Grande rialzo di Mediaset ieri a Piazza Affari. Il titolo della società che fa capo alla famiglia Berlusconi (il 41,3% è controllato da Fininvest che tramite Mondadori detiene il 36% della società che pubblica il Giornale) ha messo a segno un rialzo del 6,89%, a 3,442 euro, dopo aver toccato un massimo intraday a 3,54 euro. A mettere le ali alle azioni di Cologno Monzese la revisione del prezzo obiettivo da parte degli analisti di Ubs. Per la banca svizzera, che ha confermato il giudizio buy (comprare) ora Mediaset vale 3,6 euro a fronte dei precedenti 2,4.

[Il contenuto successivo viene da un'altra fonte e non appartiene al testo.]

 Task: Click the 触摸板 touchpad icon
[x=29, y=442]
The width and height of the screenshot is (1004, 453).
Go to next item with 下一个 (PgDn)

Gli operatori elvetici, oltre a giudicare positivamente il taglio dei costi, ritengono che i dati riguardanti la raccolta pubblicitaria (attesi il primo agosto) potrebbero confermare il miglioramento registrato a maggio/giugno, diventando addirittura positivi per il periodo luglio/agosto. Lo stesso vicepresidente Pier Silvio Berlusconi, la scorsa settimana, aveva anticipato che «questo mese la raccolta è tornata a salire (+3%)» e che «ci sono ulteriori segnali di miglioramento». Il fatto che il titolo dall'inizio dell'anno abbia pressoché raddoppiato il proprio valore (+172% negli ultimi 12 mesi) non ha spaventato gli analisti, fiduciosi in un ulteriore recupero della pubblicità pari al 5% per ciascuno dei prossimi tre anni. Anche Mediaset España, inoltre, denota un miglioramento.
Alle considerazioni degli addetti ai lavori si aggiungono quelle su una possibile ripresa delle operazioni di M&A. Il miglioramento dei rapporti con NewsCorp potrebbero preludere a un coinvolgimento congiunto nell'acquisizione della maggioranza della spagnola Digital+. Pier Silvio Berlusconi, inoltre, ha affermato di essere pronto a «cogliere opportunità nei Paesi dove c'è crescita», così come ha confermato la ricerca di un partner industriale per la pay-tv Premium.